* Begin Stored data *

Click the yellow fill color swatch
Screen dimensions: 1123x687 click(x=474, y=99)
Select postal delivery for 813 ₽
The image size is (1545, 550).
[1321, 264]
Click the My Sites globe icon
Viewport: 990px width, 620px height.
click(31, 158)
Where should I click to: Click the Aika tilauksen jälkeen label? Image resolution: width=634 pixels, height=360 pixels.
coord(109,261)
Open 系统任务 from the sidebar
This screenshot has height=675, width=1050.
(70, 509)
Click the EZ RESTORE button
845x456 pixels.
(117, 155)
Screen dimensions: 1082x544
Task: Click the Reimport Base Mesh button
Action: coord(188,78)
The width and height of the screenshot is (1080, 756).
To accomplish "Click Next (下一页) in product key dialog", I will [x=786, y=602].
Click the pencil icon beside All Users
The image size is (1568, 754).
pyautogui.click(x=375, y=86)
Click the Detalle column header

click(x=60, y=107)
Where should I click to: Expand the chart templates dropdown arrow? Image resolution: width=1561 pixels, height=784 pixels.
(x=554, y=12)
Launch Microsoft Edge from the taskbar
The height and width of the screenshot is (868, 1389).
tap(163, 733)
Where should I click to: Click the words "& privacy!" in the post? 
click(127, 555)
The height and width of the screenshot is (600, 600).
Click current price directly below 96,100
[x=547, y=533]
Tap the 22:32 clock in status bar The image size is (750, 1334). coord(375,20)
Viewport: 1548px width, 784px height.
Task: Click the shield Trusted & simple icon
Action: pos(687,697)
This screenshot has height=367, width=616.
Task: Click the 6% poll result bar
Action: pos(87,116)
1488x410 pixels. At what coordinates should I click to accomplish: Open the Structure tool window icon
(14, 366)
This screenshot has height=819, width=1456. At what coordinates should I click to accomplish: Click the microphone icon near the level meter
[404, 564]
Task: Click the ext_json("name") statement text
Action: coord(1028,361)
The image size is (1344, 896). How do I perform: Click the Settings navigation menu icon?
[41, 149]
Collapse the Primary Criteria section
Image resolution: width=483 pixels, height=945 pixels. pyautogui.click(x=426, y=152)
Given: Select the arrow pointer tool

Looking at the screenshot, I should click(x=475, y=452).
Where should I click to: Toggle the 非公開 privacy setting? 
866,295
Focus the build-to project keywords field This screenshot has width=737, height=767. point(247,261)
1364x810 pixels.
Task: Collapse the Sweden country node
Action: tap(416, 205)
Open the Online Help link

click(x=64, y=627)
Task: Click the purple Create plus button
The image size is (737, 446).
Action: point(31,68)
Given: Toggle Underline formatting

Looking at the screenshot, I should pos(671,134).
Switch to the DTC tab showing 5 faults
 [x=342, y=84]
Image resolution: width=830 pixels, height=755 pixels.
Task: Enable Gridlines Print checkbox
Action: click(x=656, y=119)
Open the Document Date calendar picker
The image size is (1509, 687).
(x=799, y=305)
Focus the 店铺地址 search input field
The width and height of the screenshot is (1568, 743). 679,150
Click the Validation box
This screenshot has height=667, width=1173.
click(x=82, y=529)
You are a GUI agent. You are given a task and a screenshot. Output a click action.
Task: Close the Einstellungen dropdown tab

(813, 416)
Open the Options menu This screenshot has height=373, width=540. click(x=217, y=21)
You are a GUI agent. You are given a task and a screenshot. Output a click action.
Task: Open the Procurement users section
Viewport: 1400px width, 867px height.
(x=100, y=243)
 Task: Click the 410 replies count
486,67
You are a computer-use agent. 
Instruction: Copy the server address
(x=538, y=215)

* End Stored data *

> Exercise aim: Filter the material above and copy every line that contains the string "arrow".

> Exercise solution:
Where should I click to: Expand the chart templates dropdown arrow? Image resolution: width=1561 pixels, height=784 pixels.
Given: Select the arrow pointer tool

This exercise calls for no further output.